## BEGIN MATERIAL TO PROCESS
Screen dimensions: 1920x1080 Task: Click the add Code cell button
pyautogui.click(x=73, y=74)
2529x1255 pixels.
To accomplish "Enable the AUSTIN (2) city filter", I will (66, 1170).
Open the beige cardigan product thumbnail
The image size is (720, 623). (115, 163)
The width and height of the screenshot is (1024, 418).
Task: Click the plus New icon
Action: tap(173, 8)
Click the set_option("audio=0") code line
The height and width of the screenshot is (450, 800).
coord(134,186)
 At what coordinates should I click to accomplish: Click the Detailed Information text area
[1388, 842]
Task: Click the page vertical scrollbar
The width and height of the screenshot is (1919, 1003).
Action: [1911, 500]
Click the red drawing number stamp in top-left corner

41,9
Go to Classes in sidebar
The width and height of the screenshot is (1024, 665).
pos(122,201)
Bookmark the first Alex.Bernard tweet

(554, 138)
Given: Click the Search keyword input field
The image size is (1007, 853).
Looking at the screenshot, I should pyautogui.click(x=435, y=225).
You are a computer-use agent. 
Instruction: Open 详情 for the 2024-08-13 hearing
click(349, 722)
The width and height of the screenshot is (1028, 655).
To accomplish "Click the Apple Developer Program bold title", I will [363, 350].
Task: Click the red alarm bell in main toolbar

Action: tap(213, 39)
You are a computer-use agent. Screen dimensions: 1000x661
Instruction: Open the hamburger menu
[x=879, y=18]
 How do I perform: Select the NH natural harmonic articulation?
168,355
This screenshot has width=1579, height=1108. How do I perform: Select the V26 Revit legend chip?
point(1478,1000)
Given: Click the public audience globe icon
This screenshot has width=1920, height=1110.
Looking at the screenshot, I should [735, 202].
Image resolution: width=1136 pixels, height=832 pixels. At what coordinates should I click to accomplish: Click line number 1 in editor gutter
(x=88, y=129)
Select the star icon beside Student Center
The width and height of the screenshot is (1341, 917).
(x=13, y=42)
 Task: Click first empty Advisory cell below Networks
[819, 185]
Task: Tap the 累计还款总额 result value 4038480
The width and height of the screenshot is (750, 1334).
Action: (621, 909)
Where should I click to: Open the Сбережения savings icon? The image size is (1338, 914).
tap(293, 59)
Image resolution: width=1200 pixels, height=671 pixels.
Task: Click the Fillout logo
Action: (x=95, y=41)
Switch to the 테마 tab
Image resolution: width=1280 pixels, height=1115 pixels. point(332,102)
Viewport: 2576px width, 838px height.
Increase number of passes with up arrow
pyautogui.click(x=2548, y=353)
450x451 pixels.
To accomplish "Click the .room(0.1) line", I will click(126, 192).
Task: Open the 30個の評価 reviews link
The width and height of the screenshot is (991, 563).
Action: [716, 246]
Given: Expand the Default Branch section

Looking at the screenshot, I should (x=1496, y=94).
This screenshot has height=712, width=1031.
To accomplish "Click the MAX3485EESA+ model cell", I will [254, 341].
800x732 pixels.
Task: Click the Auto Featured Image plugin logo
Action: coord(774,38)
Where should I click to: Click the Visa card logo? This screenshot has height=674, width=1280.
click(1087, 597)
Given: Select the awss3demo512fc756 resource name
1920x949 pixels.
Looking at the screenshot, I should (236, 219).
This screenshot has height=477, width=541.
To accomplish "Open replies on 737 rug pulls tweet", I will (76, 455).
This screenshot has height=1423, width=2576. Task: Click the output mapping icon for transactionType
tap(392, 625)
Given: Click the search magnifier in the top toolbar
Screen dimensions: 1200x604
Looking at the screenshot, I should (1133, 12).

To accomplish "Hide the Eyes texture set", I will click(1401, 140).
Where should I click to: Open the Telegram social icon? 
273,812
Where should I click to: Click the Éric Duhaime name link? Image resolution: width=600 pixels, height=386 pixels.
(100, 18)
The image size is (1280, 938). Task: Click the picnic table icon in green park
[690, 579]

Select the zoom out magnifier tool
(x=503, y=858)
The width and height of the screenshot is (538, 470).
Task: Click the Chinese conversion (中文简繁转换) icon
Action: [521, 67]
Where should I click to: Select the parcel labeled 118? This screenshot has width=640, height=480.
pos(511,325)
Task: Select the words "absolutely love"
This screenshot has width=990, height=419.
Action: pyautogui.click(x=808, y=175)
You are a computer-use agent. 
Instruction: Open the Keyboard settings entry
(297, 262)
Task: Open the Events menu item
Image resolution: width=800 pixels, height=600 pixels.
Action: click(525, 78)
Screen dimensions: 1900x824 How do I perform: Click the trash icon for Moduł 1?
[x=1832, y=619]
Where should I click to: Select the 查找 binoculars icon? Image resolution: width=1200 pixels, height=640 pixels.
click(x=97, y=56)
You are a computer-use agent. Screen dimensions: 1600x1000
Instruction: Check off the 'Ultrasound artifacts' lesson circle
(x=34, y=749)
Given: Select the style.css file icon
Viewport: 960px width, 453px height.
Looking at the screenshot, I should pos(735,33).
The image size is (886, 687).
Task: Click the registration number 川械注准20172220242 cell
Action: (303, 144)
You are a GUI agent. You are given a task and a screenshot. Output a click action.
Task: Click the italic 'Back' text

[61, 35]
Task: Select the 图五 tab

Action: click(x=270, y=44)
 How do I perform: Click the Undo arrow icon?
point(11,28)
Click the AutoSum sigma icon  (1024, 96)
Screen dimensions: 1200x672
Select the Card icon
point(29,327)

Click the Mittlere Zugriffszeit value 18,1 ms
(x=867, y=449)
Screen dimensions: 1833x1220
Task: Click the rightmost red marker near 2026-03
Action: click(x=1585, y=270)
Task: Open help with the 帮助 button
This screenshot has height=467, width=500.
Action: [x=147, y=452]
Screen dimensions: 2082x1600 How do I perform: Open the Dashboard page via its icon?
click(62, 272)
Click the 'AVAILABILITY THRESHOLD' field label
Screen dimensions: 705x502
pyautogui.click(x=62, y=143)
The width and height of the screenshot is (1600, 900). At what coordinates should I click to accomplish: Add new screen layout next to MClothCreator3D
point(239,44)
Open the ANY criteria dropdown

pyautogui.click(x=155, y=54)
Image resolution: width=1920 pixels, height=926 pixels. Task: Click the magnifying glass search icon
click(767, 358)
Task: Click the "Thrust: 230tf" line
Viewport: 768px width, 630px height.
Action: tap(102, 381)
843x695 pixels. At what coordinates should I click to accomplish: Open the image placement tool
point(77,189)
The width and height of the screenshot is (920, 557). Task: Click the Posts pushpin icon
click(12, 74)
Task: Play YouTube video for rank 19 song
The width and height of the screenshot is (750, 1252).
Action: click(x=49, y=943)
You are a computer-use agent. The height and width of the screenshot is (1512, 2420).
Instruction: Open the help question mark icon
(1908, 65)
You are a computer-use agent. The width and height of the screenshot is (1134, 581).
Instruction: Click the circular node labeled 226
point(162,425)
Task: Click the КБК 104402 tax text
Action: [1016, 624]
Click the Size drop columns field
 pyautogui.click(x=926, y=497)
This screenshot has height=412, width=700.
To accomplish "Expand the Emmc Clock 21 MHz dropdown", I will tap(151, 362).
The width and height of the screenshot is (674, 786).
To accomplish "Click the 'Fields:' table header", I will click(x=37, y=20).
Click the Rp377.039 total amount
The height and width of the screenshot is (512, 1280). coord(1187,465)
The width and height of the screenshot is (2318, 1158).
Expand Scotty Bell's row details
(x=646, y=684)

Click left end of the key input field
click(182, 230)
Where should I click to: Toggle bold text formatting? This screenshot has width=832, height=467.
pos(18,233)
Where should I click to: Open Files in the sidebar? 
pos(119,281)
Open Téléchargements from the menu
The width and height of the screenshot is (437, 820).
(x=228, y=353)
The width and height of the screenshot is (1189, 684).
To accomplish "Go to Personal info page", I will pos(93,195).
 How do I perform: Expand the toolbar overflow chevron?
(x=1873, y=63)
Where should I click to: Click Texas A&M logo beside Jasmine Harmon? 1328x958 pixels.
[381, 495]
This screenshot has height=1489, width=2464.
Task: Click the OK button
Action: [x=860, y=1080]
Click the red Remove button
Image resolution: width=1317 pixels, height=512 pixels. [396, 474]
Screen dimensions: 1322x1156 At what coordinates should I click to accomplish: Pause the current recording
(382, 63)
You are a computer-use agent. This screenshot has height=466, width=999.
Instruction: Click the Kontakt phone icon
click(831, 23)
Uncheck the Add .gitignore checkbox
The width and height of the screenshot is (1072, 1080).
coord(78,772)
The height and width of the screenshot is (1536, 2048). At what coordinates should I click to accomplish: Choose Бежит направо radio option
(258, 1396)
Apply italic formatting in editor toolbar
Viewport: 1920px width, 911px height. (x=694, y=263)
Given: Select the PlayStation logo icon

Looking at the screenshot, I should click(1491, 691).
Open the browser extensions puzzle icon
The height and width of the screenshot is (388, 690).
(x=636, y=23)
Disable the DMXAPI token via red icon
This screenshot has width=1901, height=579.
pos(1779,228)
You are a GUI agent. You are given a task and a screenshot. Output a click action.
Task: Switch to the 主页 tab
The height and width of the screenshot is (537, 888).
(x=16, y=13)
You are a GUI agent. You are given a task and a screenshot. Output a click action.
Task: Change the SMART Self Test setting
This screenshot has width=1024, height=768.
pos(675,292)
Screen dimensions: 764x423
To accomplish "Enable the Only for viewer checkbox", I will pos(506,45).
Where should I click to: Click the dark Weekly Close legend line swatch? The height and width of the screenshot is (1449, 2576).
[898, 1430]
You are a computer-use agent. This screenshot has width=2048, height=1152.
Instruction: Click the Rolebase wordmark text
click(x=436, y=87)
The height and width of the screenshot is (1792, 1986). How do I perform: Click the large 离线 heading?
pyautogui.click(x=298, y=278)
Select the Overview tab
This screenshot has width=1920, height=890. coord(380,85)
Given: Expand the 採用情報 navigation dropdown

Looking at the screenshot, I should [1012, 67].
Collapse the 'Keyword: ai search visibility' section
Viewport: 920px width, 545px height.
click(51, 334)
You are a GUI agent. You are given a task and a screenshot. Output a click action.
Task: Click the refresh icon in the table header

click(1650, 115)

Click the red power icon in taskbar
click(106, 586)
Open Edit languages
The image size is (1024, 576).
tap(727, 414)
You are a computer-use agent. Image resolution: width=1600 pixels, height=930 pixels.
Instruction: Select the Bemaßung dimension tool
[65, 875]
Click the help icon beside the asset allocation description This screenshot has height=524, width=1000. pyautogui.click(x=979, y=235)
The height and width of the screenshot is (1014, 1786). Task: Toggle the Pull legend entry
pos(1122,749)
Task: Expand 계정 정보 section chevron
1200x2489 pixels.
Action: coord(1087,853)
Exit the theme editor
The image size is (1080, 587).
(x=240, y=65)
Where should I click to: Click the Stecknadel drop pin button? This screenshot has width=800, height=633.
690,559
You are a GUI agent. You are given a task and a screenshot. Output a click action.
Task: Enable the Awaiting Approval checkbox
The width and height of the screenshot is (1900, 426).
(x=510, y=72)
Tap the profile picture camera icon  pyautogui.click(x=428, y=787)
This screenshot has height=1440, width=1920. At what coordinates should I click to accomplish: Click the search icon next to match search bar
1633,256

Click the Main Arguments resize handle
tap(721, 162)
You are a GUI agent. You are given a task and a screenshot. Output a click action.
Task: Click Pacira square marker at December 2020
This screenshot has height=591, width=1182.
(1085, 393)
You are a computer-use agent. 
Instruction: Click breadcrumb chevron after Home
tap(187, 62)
## END MATERIAL TO PROCESS
Copy the items above word for word, from the line with "Where should I click to: Open the Telegram" up to and including the line with "Action: click(525, 78)".

Where should I click to: Open the Telegram social icon? 
273,812
Where should I click to: Click the Éric Duhaime name link? Image resolution: width=600 pixels, height=386 pixels.
(100, 18)
The image size is (1280, 938). Task: Click the picnic table icon in green park
[690, 579]

Select the zoom out magnifier tool
(x=503, y=858)
The width and height of the screenshot is (538, 470).
Task: Click the Chinese conversion (中文简繁转换) icon
Action: [521, 67]
Where should I click to: Select the parcel labeled 118? This screenshot has width=640, height=480.
pos(511,325)
Task: Select the words "absolutely love"
This screenshot has width=990, height=419.
Action: pyautogui.click(x=808, y=175)
You are a computer-use agent. 
Instruction: Open the Keyboard settings entry
(297, 262)
Task: Open the Events menu item
Image resolution: width=800 pixels, height=600 pixels.
Action: click(525, 78)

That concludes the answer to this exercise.